Liberal Zionism never did have much influence on the grim reality of the Middle East. But as a narrative, it served as a powerfully convenient fiction, both for liberal diaspora Jews who wanted to be Zionists without some of the moral dilemmas involved, and for pro-Israeli lobbyists who tried to enlist the liberal intelligentsia in their fight to legitimize Israel.
The dream, that liberal-humanist values can truly be compatible with the reality of the desert, has been innocently perpetuated by generations of liberal Jews who tried to find a balance between their sense of obligation to defend Israel, and their own personal values, oftentimes at odds with what Israel did.
The possibility of being both liberal and Zionist, born when Israel’s image had yet to be tarnished by near-40 years of military occupation, captivated many a young Jew. The romantic image of Israel has never been accurate – as are all romantic ideals, - but the strength of that image continues to capture the hearts and minds of these diaspora Jews, not so young anymore, to this very day.
But history made a sad fiction of liberal Zionists: they exist alright, but the ideal they believe in?
For what is a “liberal Zionist” anyway? Lerman defines it: “ending the occupation of the West Bank and Gaza, supporting a Palestinian state as well as a Jewish state with a permanent Jewish majority, and standing behind Israel when it was threatened."
Essentially, it means supporting Israel’s right to exist as a Jewish state, but supporting a two-state solution in which Israel withdraws from the occupied territories and treats its Jewish and Arab citizens equally. As an elusive idea, it revolved around the notion that diaspora Jewry particularly American Jews, is - in Freedland’s words - “better placed than most to move Zionist, including Israeli, opinion”.
Over the years, of course, this stance has become more and more complicated. What with the death of the peace process and sharp right turn of Israeli politics, liberal Zionists find it harder and harder to reconcile the conflicting sides of their political identity: are they more liberal, or Zionist? Can Israel be both right, and also terribly wrong?

**CHECK YOUR UNDERSTANDING:**
a) Which sentences in the passage on liberal Zionism end with a question mark?
b) Reproduce the passage on liberal Zionism from "Over the years, of" up to and including "also terribly wrong?".

**ENTRIES PROVIDED:**
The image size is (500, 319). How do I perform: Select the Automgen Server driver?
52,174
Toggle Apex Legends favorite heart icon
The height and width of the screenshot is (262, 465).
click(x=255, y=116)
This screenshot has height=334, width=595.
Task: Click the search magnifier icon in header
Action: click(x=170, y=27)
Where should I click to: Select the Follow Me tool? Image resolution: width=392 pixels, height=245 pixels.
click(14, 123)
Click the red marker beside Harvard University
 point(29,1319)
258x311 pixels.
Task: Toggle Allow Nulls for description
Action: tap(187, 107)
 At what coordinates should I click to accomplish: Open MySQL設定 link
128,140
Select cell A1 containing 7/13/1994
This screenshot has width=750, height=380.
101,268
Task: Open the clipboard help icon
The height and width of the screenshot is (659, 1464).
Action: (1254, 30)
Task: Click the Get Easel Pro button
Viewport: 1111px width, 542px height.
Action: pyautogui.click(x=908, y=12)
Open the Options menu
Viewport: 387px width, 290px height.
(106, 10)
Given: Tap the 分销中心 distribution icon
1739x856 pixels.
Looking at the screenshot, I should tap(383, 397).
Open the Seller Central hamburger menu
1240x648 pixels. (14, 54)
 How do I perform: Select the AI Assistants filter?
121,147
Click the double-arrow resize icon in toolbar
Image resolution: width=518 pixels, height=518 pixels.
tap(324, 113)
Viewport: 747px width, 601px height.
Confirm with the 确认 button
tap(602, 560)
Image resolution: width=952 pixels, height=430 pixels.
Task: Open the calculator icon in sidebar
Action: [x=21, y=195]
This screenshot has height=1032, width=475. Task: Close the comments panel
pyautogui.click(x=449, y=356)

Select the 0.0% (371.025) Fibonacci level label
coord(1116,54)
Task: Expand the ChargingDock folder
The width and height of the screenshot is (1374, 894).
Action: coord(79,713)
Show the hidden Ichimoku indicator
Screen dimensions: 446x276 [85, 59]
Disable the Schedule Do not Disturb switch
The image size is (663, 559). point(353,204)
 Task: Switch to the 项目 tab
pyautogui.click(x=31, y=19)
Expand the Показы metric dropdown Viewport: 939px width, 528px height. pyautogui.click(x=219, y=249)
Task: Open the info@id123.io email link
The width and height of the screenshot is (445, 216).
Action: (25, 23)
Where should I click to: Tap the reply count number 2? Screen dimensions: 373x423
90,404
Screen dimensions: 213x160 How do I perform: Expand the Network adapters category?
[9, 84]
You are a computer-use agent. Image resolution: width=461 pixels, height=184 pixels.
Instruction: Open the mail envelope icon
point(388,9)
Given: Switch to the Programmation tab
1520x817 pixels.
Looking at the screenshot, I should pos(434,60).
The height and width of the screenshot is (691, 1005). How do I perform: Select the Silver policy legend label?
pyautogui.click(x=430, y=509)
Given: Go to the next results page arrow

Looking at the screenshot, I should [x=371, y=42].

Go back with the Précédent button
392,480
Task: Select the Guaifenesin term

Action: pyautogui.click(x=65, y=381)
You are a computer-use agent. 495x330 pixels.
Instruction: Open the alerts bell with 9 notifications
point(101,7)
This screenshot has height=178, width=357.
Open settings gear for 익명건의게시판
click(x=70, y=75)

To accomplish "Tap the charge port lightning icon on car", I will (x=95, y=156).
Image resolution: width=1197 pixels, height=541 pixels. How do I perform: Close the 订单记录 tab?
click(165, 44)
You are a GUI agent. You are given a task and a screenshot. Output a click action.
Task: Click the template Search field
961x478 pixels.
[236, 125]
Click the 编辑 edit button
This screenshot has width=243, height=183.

**SOLUTIONS IN ORDER:**
a)
- But history made a sad fiction of liberal Zionists: they exist alright, but the ideal they believe in?
- For what is a “liberal Zionist” anyway?
- What with the death of the peace process and sharp right turn of Israeli politics, liberal Zionists find it harder and harder to reconcile the conflicting sides of their political identity: are they more liberal, or Zionist?
- Can Israel be both right, and also terribly wrong?

b)
Over the years, of course, this stance has become more and more complicated. What with the death of the peace process and sharp right turn of Israeli politics, liberal Zionists find it harder and harder to reconcile the conflicting sides of their political identity: are they more liberal, or Zionist? Can Israel be both right, and also terribly wrong?